Extract to read —
The storage unit 2a stores compiling operation intermediate information, such as a lexical analysis result, a syntax analysis result, an optimization result, an instruction scheduling result, and the like. Also, the storage unit 2a stores information for use in compile processing, such as a lexical analysis, syntax rules, and the like.


The receiving unit 20 receives a compile instruction from a user using an input device, such as a keyboard, a mouse, or the like. The lexical analysis unit 21 reads source code for a program from a source file 1, performs lexical analysis, and writes the lexical analysis result to the storage unit 2a.


The syntax analysis unit 22 performs syntax analysis of the source program based on the lexical analysis result and writes the syntax analysis result to the storage unit 2a. The optimization unit 23 performs optimization on the syntax analysis result, such as loop optimization, and the like in order to increase the speed of the program. The optimization unit 23 writes the optimized instruction sequence to the storage unit 2a.


The instruction scheduling unit 24 performs instruction scheduling on the optimization result. That is to say, the instruction scheduling unit 24 moves a load instruction to the front part of the instruction sequence such that the load instruction is executed precedingly in the instruction sequence, and writes the moved result to the storage unit 2a. The instruction scheduling unit 24 includes a transactionization unit 31, a scheduling unit 32, and a generation unit 33.


The transactionization unit 31 transactionizes a load instruction of a volatile variable. For example, the transactionization unit 31 replaces a load instruction of a volatile variable with an (XBEGIN+normal load) instruction and the XEND instruction. Here, the (XBEGIN+normal load) instruction is an instruction including the XBEGIN instruction and “load instruction->volatile variable”.


The scheduling unit 32 moves the (XBEGIN+normal load) instruction to the front part of the instruction sequence such that a certain number of instructions are executed between the (XBEGIN+normal load) instruction and the XEND instruction. Here, the certain number is determined based on the amount of delay in variable access. The (XBEGIN+normal load) instruction is subjected to instruction scheduling in the same manner as the normal load instruction.

Data supplied —
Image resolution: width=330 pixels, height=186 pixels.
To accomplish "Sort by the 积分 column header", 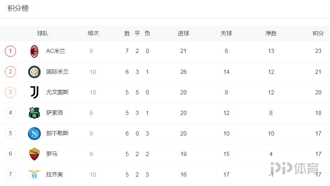I will pos(318,33).
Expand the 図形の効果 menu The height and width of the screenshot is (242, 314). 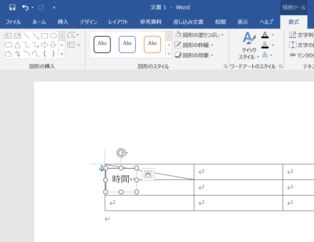[212, 55]
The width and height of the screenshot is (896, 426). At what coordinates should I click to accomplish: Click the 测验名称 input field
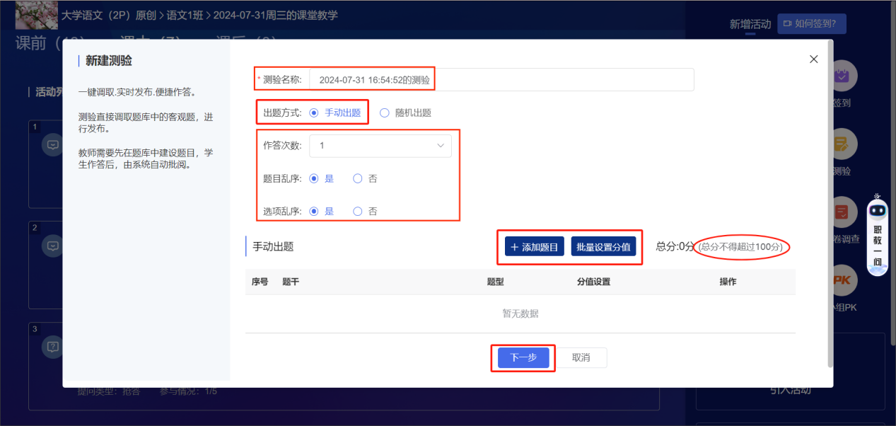501,80
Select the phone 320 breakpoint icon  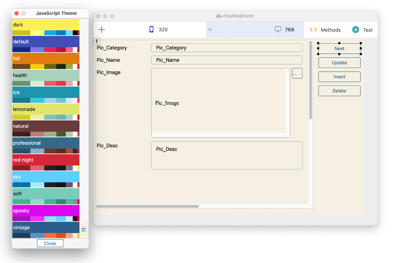point(152,29)
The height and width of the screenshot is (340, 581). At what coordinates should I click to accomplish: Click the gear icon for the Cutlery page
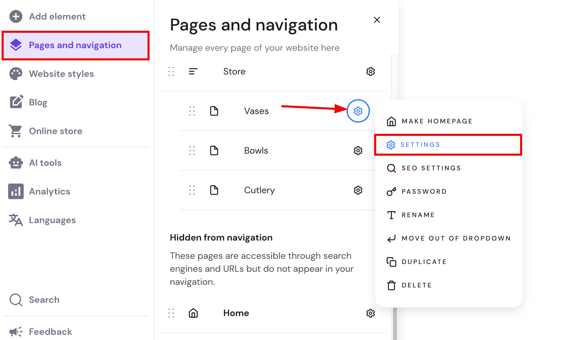[x=358, y=190]
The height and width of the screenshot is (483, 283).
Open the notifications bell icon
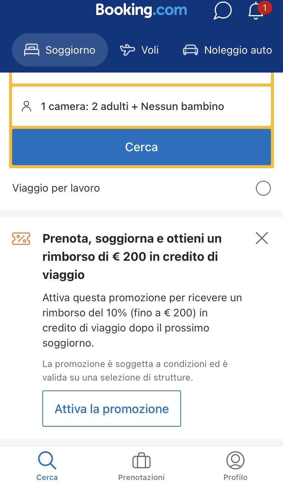click(x=255, y=11)
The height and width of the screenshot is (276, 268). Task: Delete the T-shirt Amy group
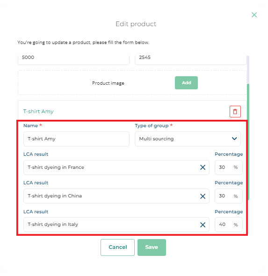point(235,111)
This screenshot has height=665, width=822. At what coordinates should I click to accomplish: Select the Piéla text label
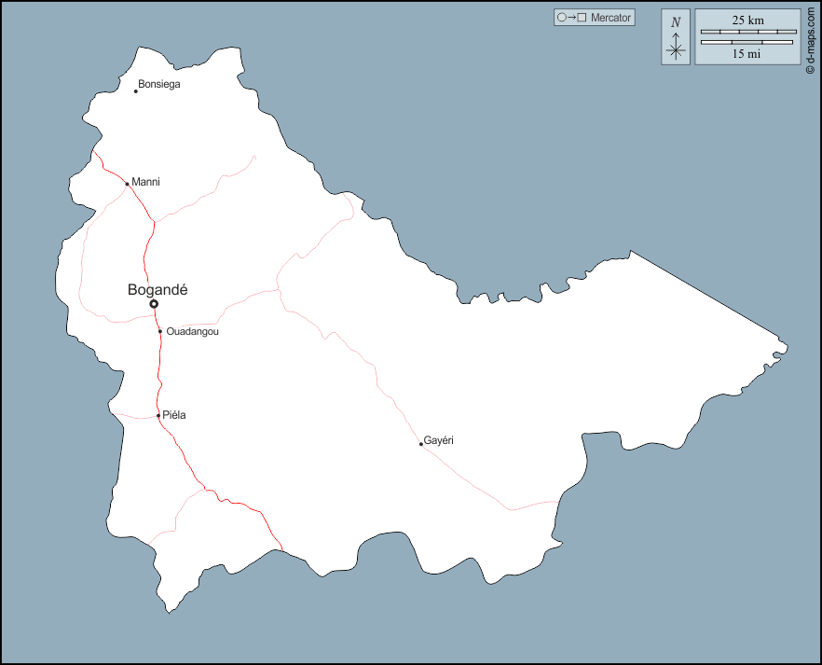(x=174, y=415)
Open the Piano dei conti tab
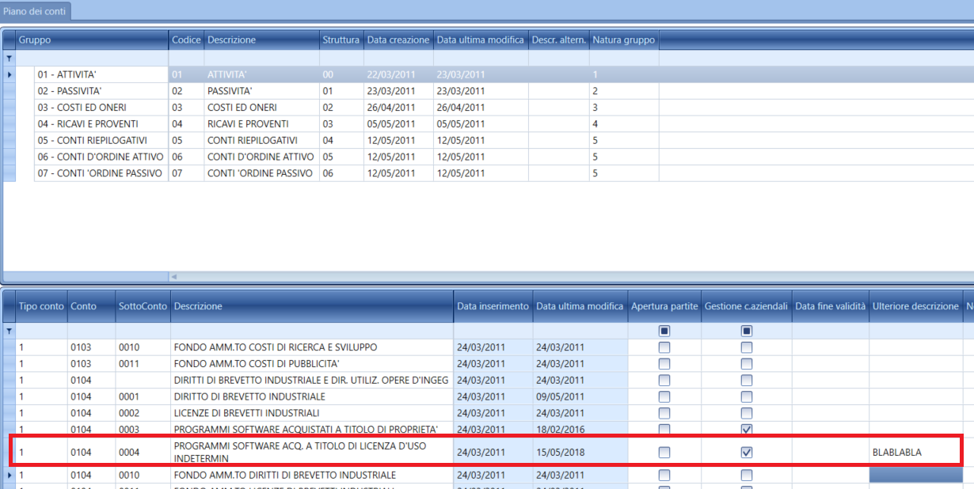Viewport: 974px width, 489px height. click(x=35, y=10)
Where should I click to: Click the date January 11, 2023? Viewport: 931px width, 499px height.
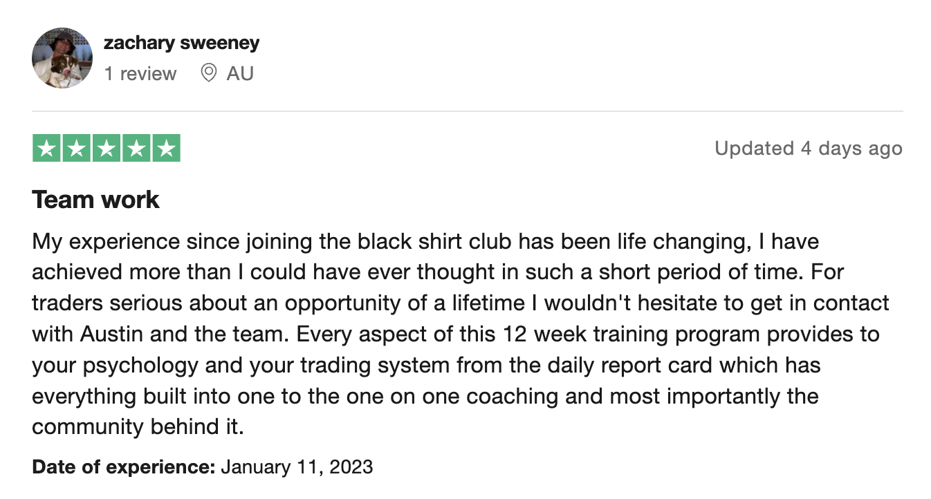297,467
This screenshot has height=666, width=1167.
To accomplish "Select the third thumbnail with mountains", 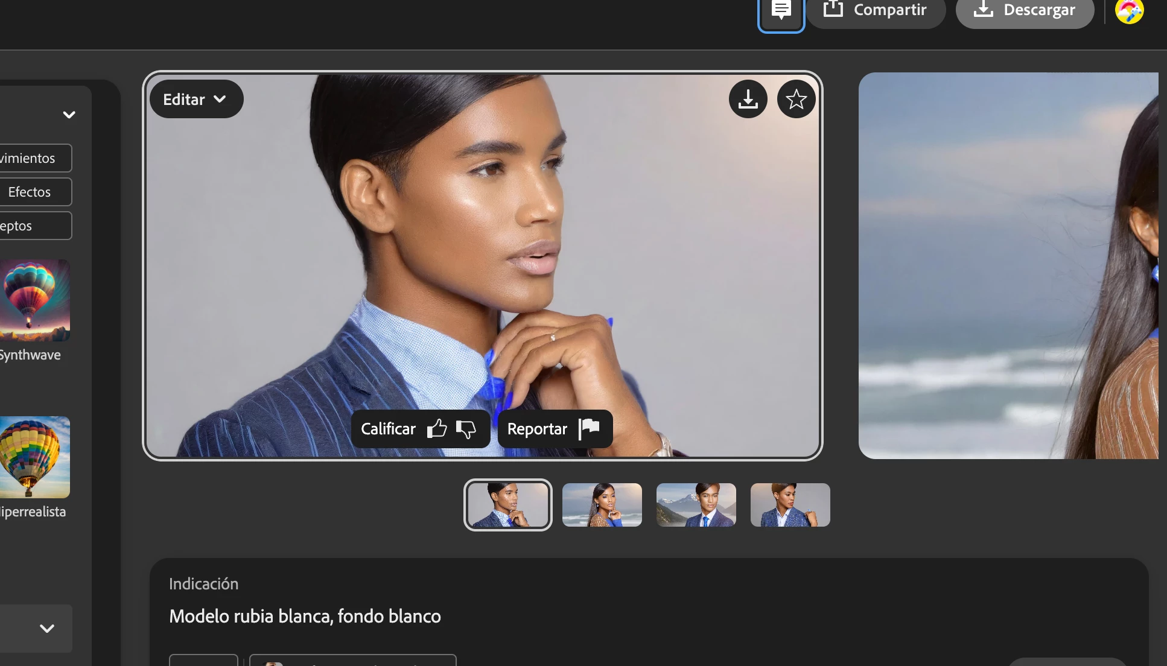I will click(x=696, y=505).
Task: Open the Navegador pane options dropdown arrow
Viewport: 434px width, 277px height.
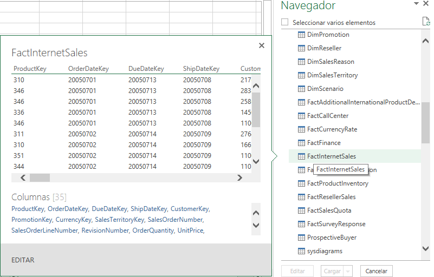Action: pyautogui.click(x=416, y=4)
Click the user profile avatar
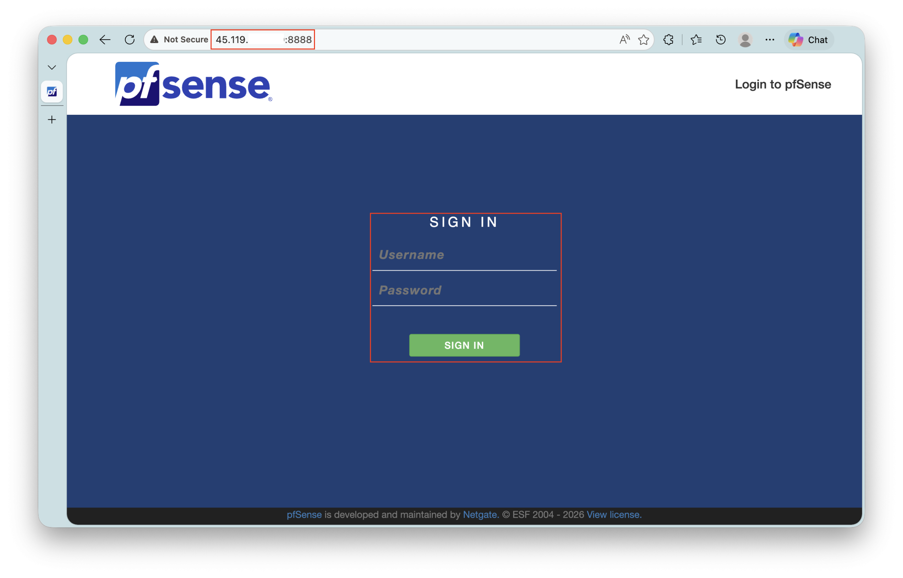Viewport: 903px width, 578px height. point(745,40)
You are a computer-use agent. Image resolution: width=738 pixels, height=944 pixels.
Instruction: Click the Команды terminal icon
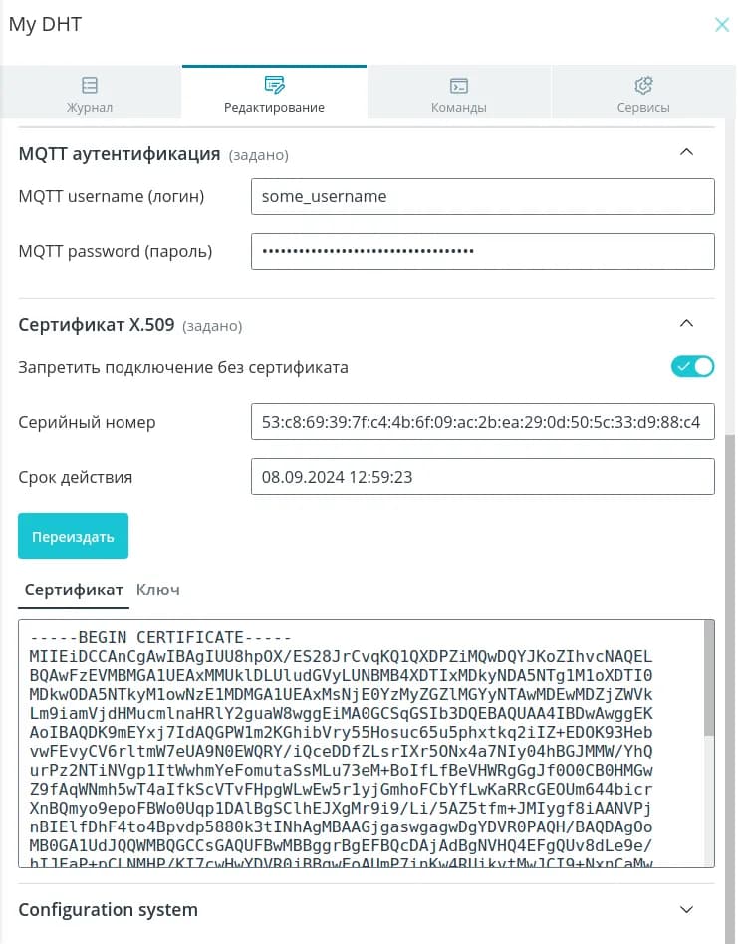pyautogui.click(x=458, y=85)
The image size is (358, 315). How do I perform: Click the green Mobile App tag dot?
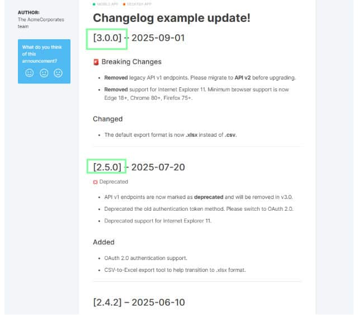(94, 4)

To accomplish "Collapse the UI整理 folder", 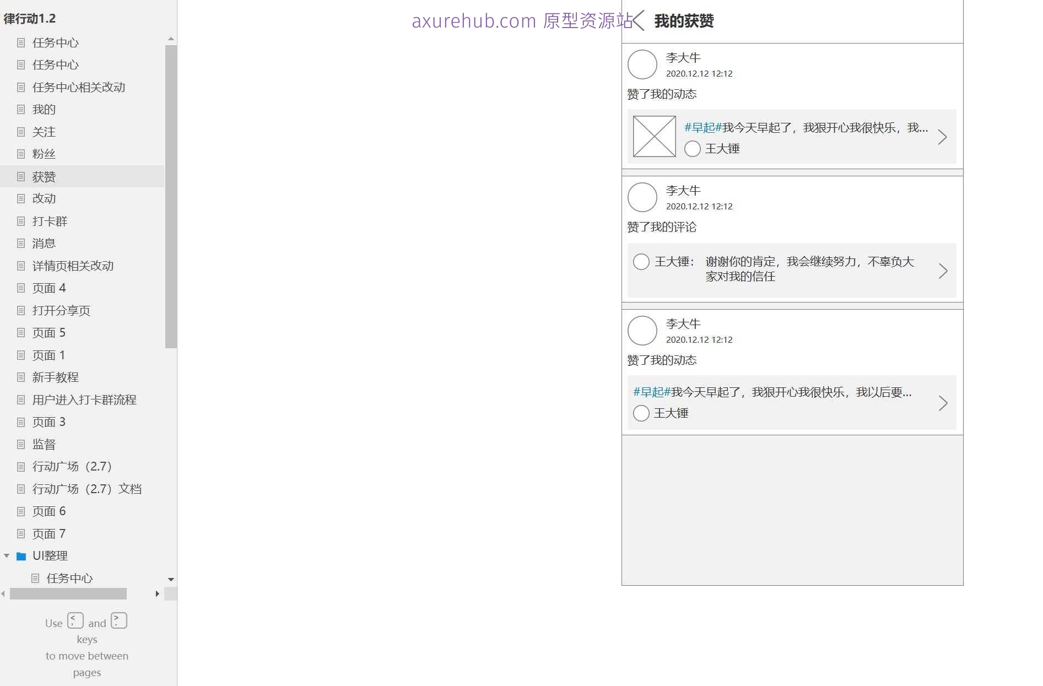I will tap(7, 556).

Exercise requirements —
1) Decide whether each statement agrees with the compiler passage. Answer yes or no and quote the deciding words. (a) The lexical analysis unit 21 reads source code from a source file 1. (b) The instruction scheduling unit 24 moves store instructions to the front part of the instruction sequence. (c) The certain number of instructions between the (XBEGIN+normal load) instruction and the XEND instruction depends on the amount of delay in variable access.
2) Please extract everything in the records from the line that contains "Task: Open the" down to the line that contains "Viewport: 903px width, 578px", both included, and leave out the pictures.
The compiler passage and the records have nothing to do with each other.

Correct answers —
1)
(a) Yes: "reads source code for a program from a source file 1"
(b) No: "moves a load instruction to the front part of the instruction sequence"
(c) Yes: "the certain number is determined based on the amount of delay in variable access"

2)
Task: Open the Navegador pane options dropdown arrow
Viewport: 434px width, 277px height.
Action: pyautogui.click(x=416, y=4)
Click the user profile avatar
Viewport: 903px width, 578px height. point(745,40)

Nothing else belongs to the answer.